Certainement, la troisième pièce, celle qui contient le nom de Dreyfus, est fausse.

En octobre 1896, à la veille de l’interpellation Castelin, Esterhazy, du Paty de Clam et l’État-Major savaient que le colonel Picquart avait réuni contre Esterhazy les charges les plus écrasantes. Ils savaient que le bordereau était d’Esterhazy, que le dossier secret ne contenait contre Dreyfus aucune pièce sérieuse, que l’innocence du malheureux condamné allait éclater et que l’État-Major allait être compromis.

Pour arrêter la campagne de réhabilitation qui allait s’ouvrir, Esterhazy et ses complices de l’État-Major décidèrent de fabriquer une fausse lettre qui prouverait enfin la culpabilité de Dreyfus.
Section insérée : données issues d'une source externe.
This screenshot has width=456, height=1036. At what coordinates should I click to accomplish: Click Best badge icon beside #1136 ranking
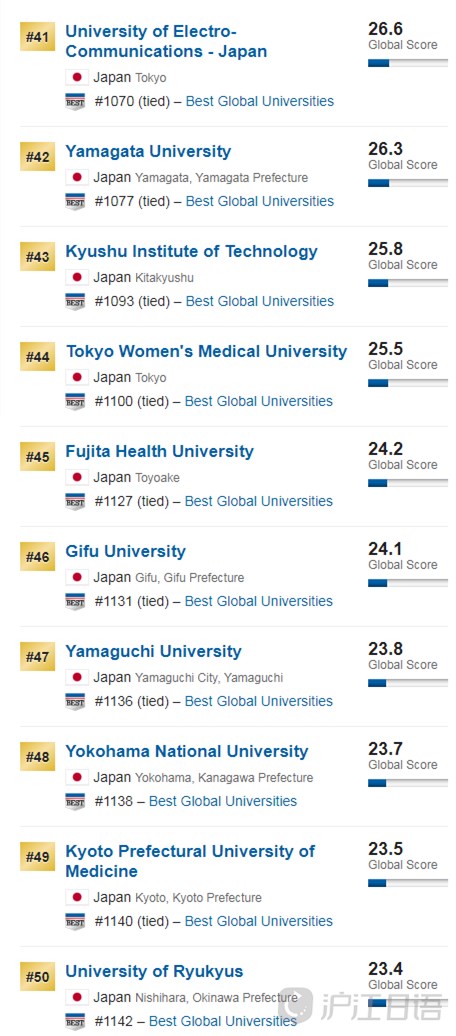pyautogui.click(x=75, y=702)
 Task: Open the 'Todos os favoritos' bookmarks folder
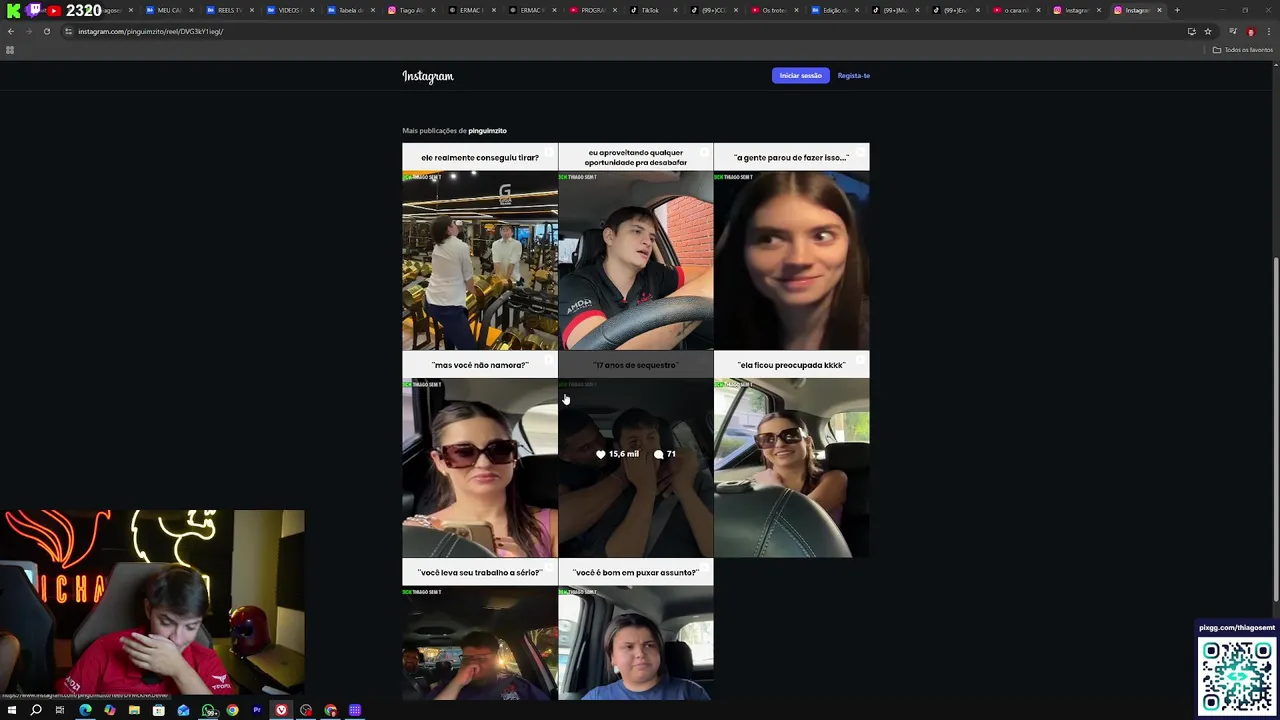[x=1242, y=50]
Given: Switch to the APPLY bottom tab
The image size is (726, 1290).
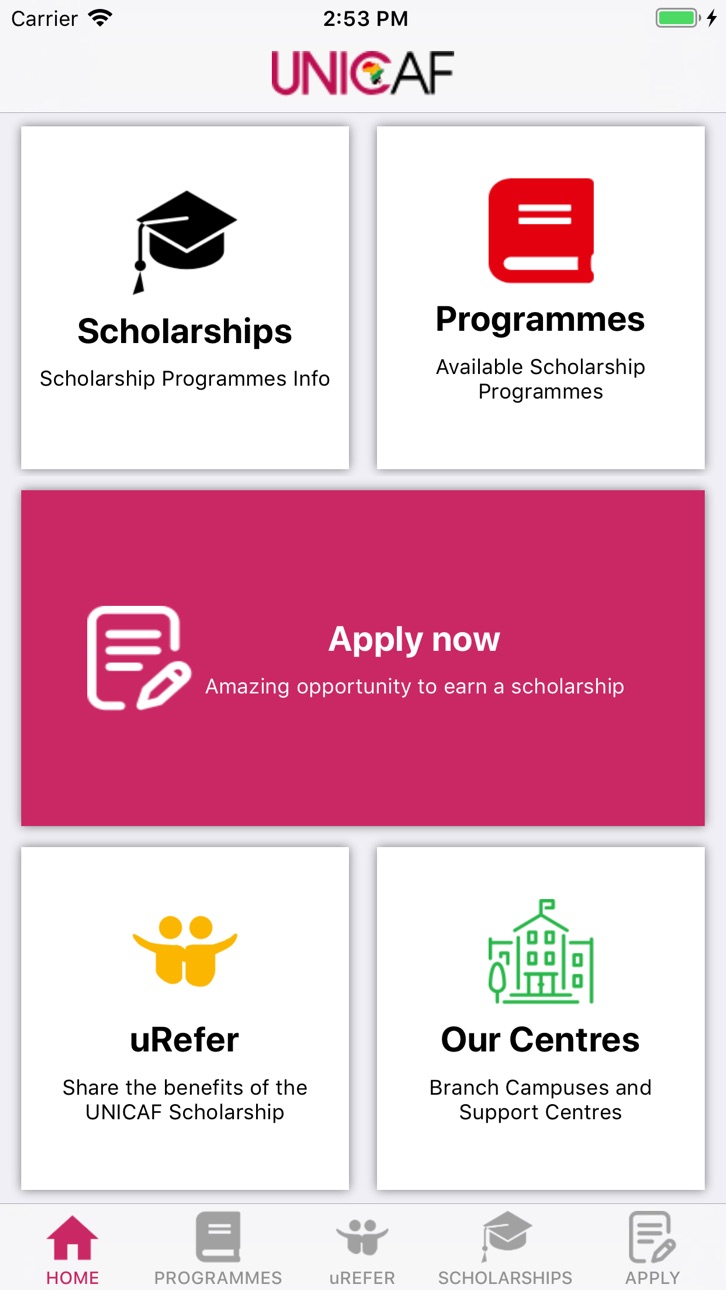Looking at the screenshot, I should 652,1249.
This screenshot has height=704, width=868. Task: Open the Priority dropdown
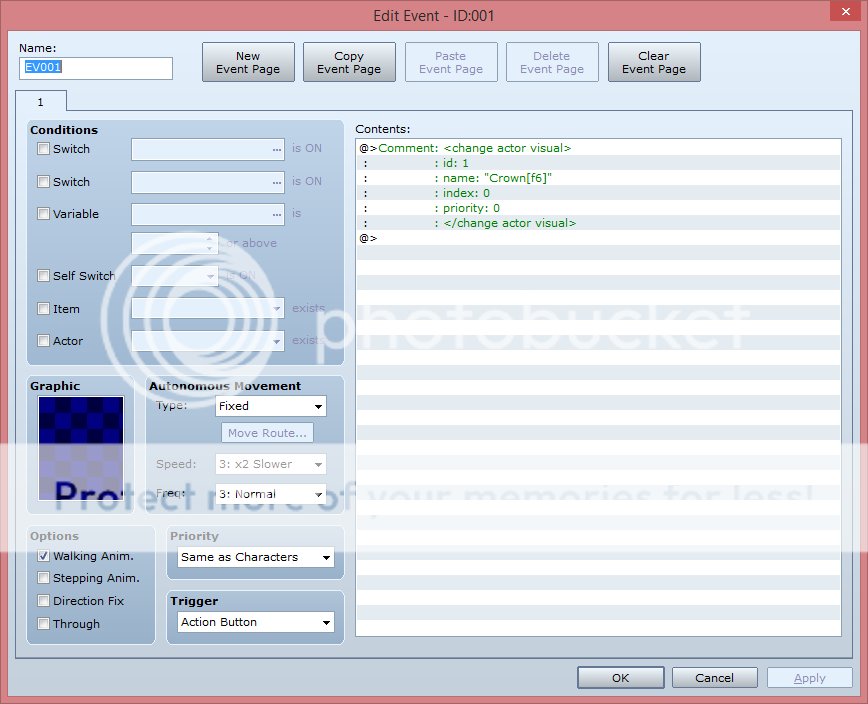[256, 557]
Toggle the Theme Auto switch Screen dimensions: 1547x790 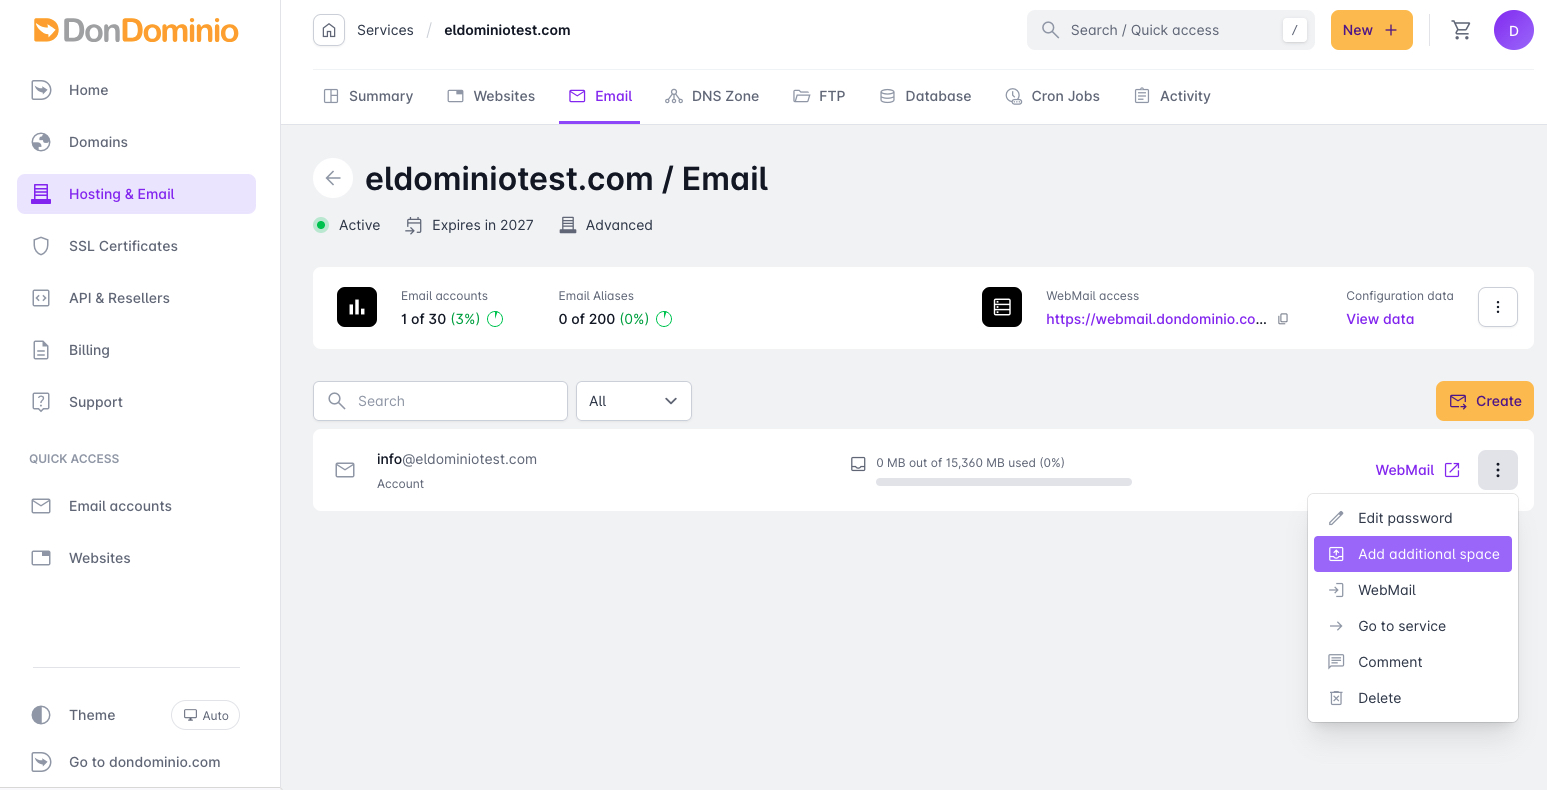click(206, 715)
C’est cette fausse lettre que les généraux ont prises au sérieux. C’est celle que M. Cavaignac a osé citer à la Chambre comme la pièce décisive.
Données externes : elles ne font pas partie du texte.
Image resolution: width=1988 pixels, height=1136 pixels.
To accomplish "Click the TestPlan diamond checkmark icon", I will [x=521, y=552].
Qu’il n’y ait là qu’un faux, et le faux le plus misérable, le plus grossier, le plus imbécile, tout le prouve : le style, le texte, la date.
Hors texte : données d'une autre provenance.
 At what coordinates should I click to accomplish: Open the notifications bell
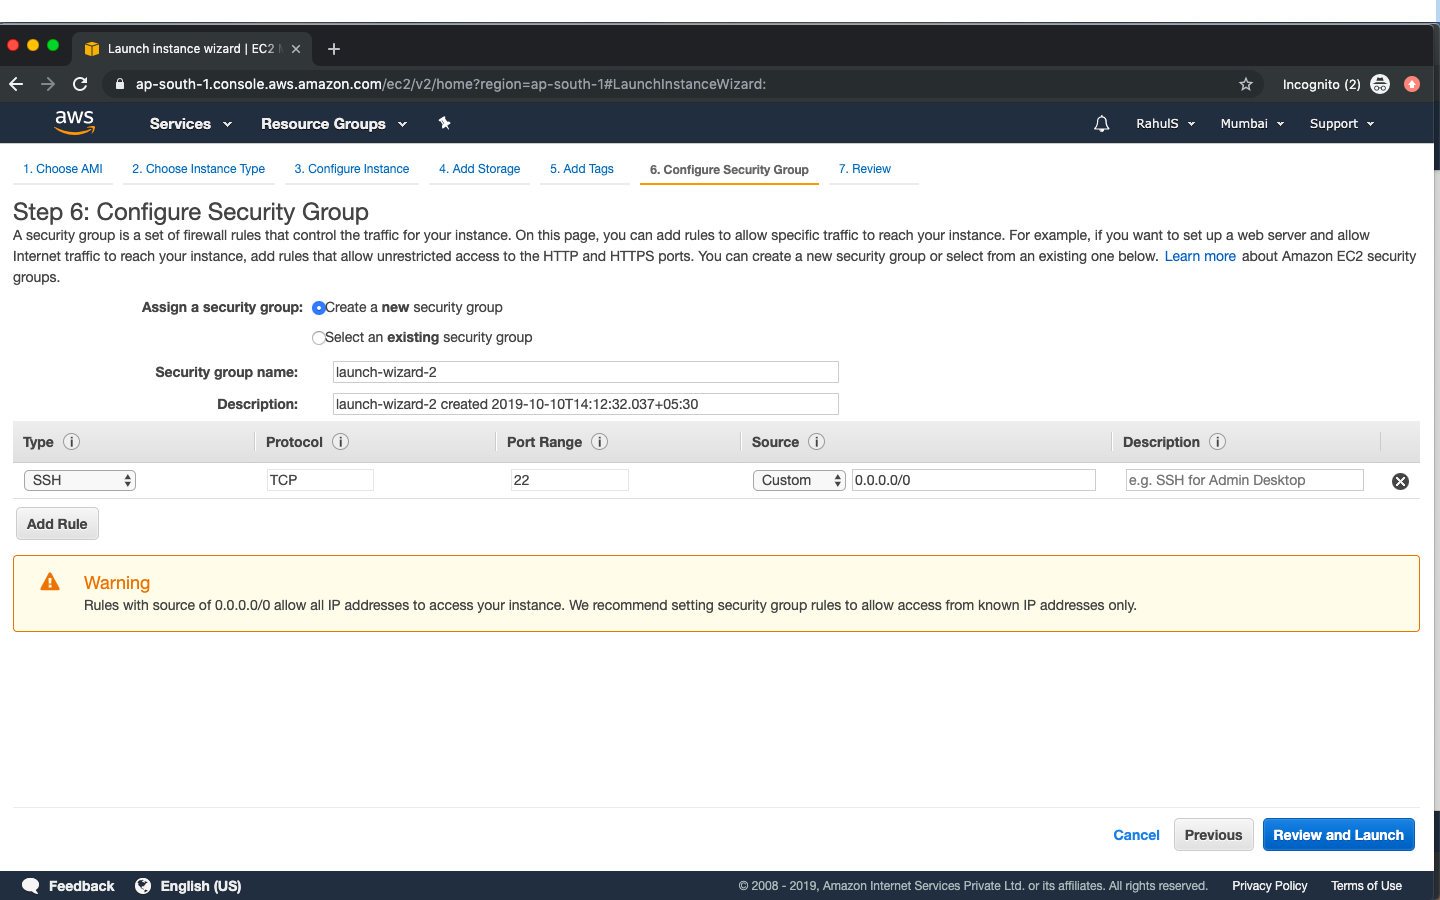coord(1101,123)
Qu’on veuille bien seulement relire ce papier, œuvre d’un sous-Norton. Voici le texte donné par M. Cavaignac :

« Si… (ici un membre de phrase que je ne puis lire), je dirai que jamais j’avais des relations avec ce juif. C’est entendu. Si on vous demande, dites comme ça ; car il faut pas que on sache jamais personne ce qui est arrivé avec lui. »

Ce n’est ni du français, ni de l’allemand, ni de l’italien ; c’est du nègre.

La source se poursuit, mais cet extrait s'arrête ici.